Abstract

This paper derives some equalities via twice differentiable functions and conformable fractional integrals. With the help of the obtained identities, we present new trapezoid-type and midpoint-type inequalities via convex functions in the context of the conformable fractional integrals. New inequalities are obtained by taking advantage of the convexity property, power mean inequality, and Hölder’s inequality. We show that this new family of inequalities generalizes some previous research studies by special choices. Furthermore, new other relevant results with trapezoid-type and midpoint-type inequalities are obtained.

1. Introduction

Fractional calculus and the theory of inequalities, which have recently received a lot of attention, have been the subject of many investigations in the mathematics. Mathematical modeling is one of the most important fields of this theory in which fractional operators are defined to design different fractional differential equations for describing the phenomena. For instance, one can mention to the third-order BVP with multistrip multipoint conditions [1], hybrid version and the Hilfer type of thermostat model [2, 3], fractional HIV model with the Mittag-Leffler-type kernel [4], mathematical fractional model of Q fever [5], fractional dynamics of mumps virus [6], fractional -Laplacian equations [7], fractal-fractional version of AH1N1/09 virus along with the fractional Caputo-type version [8], etc.

In the last century, the Hermite–Hadamard inequality along with the midpoint and trapezoidal inequalities arising from this inequality has attracted many researchers. In addition, RL-fractional (Riemann-Liouville) integrals, conformable integrals, and many types of such integrals have been defined in these inequalities and have gained an important place in the literature.

More precisely, fractional calculus is a big part of mathematics in which the mathematicians develop and extend the existing classical ideas of integration and differentiation operators to noninteger orders. Recently, it has received the attention of many researchers from different areas like mathematicians, physicists, and engineers [9, 10]. For example, if we consider a fluid-dynamic traffic model, then we see that one can simulate the irregular oscillation of earthquakes via fractional derivatives. These operators are also utilized for modeling a main part of chemical and physical processes, biological processes, and engineering problems. For instance, biological population model [11], electrical circuits [12], viscous fluid and their semianalytical solutions [13], fractional gas dynamics [14], and fractal modeling of traffic flow [15] are applied examples of the application of fractional operators.
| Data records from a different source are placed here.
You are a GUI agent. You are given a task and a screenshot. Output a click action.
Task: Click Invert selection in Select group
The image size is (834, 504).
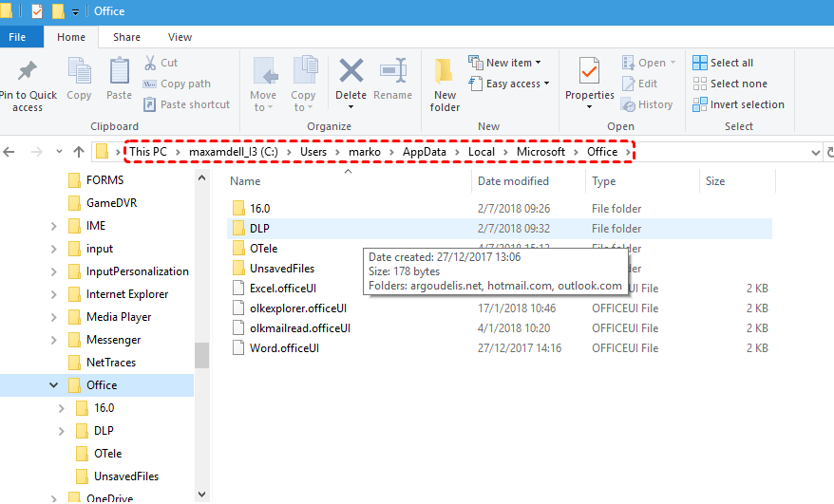click(738, 104)
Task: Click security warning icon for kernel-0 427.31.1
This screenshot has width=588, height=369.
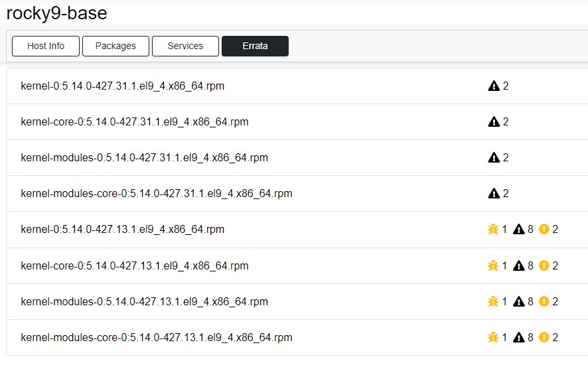Action: [494, 86]
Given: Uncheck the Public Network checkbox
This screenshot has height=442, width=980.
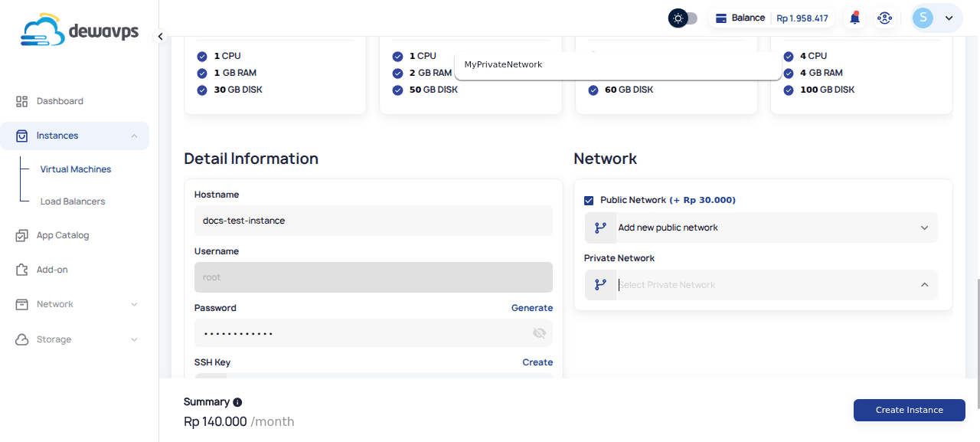Looking at the screenshot, I should coord(588,200).
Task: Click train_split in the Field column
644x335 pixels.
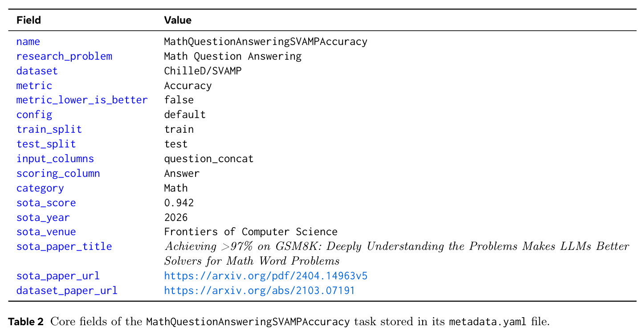Action: (49, 130)
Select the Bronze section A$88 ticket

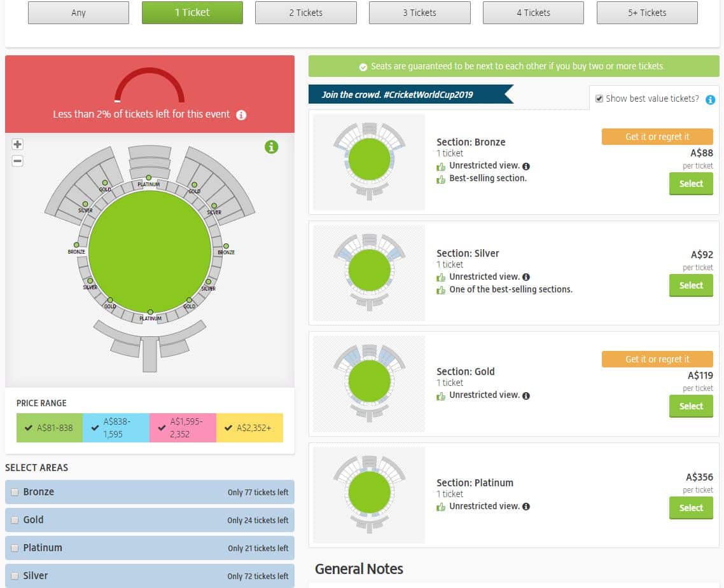click(x=690, y=184)
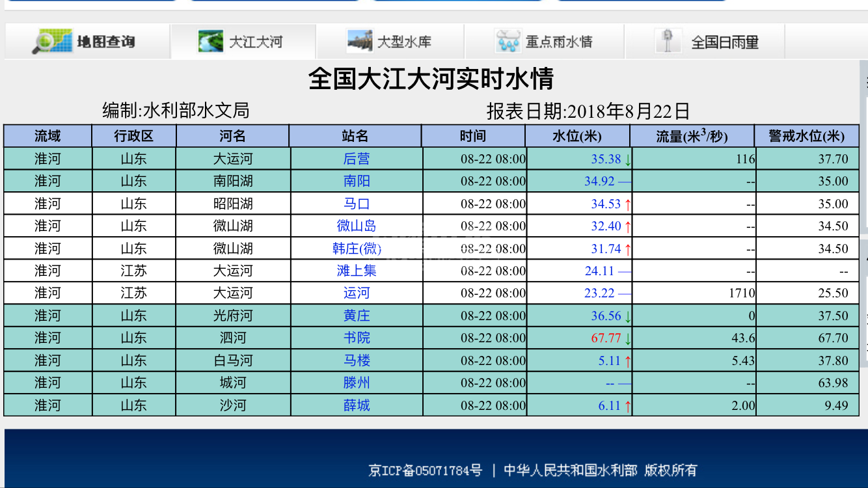This screenshot has width=868, height=488.
Task: Click the rain gauge icon beside 全国日雨量
Action: tap(667, 40)
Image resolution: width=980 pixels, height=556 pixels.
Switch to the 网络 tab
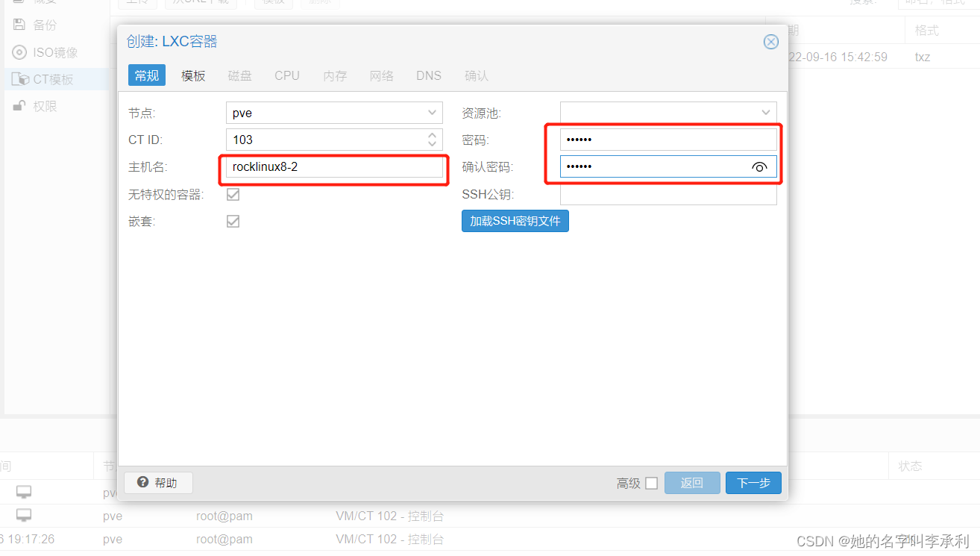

Further, it is stated that fractional systems provide some numerical outcomes that are more appropriate than those given by integer-order systems [16, 17].

New investigations have developed a category of fractional integration operators and their application in various scientific fields. Using only the idea of the fundamental limit formulation for derivatives, a novel well-behaved fractional derivative was defined, entitled as the conformable derivative, by Khalil et al. in [18]. Some applied properties that cannot be derived by the Riemann-Liouville and Caputo operators are obtained by the conformable derivative. However, in [19], Abdelhakim stated that the conformable structure in [18] cannot yield acceptable data compared to the Caputo idea for special functions. This flaw in the conformable definition was overcome by giving several extensions of the conformable operators [20, 21]. Moreover, with the help of the well-known exponential and Mittag-Leffler functions and using them in the kernels, several researchers defined newly expanded fractional operators such as exponential discrete kernel-type operators [22], fractal-fractional operators [23], and some other derivatives [24, 25].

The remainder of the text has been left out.